On Meaninglessness: The Head and The Heart (and some Pasta)

These Days Are Numbered.   This week saw the passing of Robin Williams and the ensuing social media fallout that I have so far managed to avoid.  Let us all rue the day when we, too, should become fodder for passing judgment and the critical speculation of complete strangers as they gallantly swipe their "opposing" thumbs across our image.  This, an image intermingled with other images of back-to-school front porches, complaints about work, fuzzy concert photos, "ISIS", cute babies strapped in car seats doing delightfully unexpected things...Imagine for a moment your last words being "retweeted" and shared and "liked" with all the emotion an illuminating cartoon thumb can muster.  This web we know.  This web.  This web is a tangled mess, and we are all in its bondage.  

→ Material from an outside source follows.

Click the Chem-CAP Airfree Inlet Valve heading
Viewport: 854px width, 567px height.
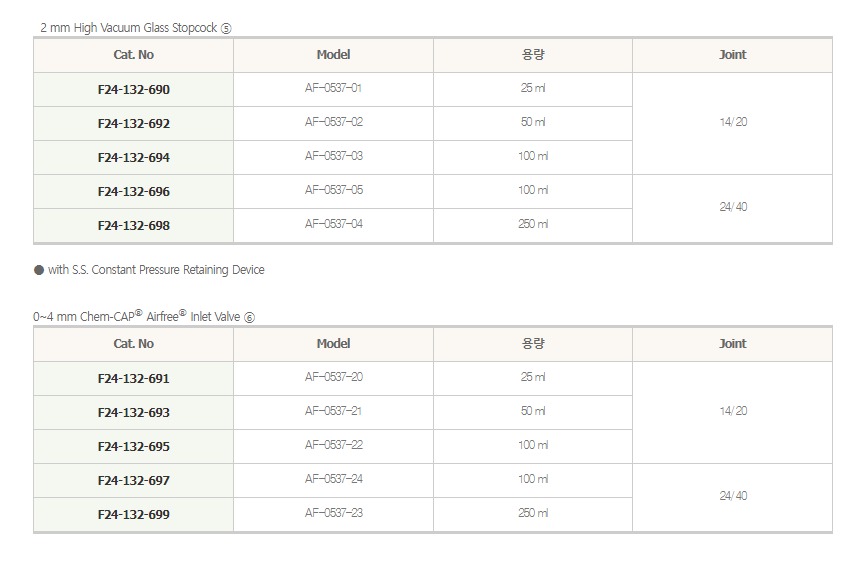[x=143, y=316]
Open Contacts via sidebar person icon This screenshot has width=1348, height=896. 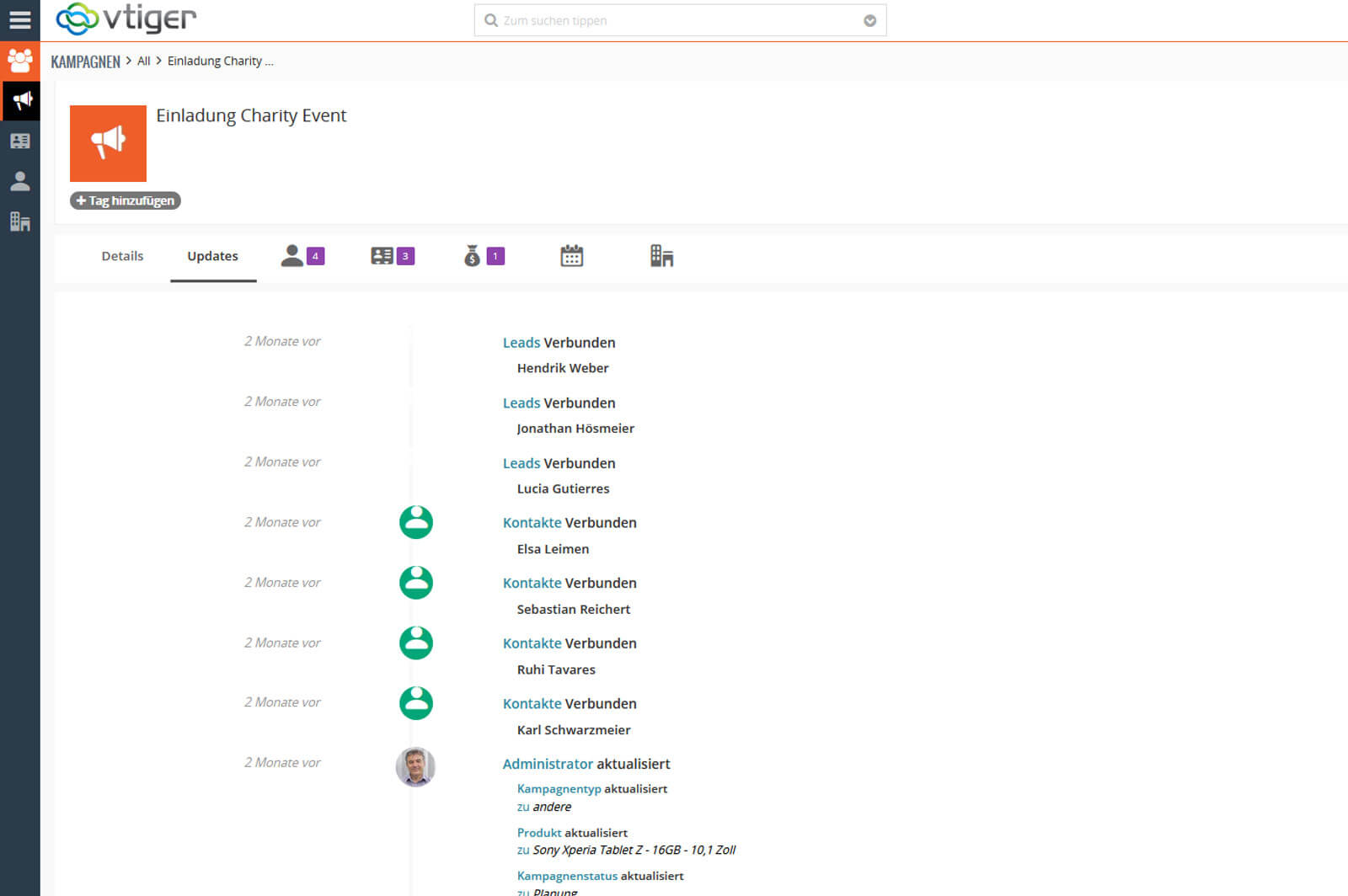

To find meaning in every day life is a challenge each of us faces regardless of our circumstances or mental state.  To judge one another for the decisions one makes only adds to the swirling dustbowl of noise.  We each greet the day as individuals with the same capacity for possibility as the next person, and yet what we do with it varies greatly depending on a whole host of reasons.  For those who find themselves thrust deep into the doldrums of despair, that which we would take for granted is much more challenging.  Making statements about the life and death of someone you have never met is particularly unnecessary.  Instead of criticizing, we might do well to stop and realize that we are all here together, and that "detail" is really all that is separating us from complete savagery.  

 

There is plenty of meaning to be found in the alchemy of cooking.  Like music, it is not necessary to have everyone on stage to create a stunning composition.  It is possible to take humble ingredients and transform them into something people want to devour.  Flour, eggs, tomatoes, a shallot... Lobster, for instance, is a dynamic creature that lives its life in the depths of the ocean.  The fact that it currently costs less by weight than mediocre cold cuts is wholly inconsequential to its worth.  It can still be respected, revered and refined.   We can all wake up with what we have and make something beautiful by day's end.  Since we are not sea creatures, some days the ocean will drag us under, spin us around, and cause us to lose sight of the earth from beneath our feet.   For most of us, we can still have faith that it's possible that the pull of the moon will eventually spit us back out.  As for the others, it's our job to respect and revere them.  It's our duty to make with the day what we can.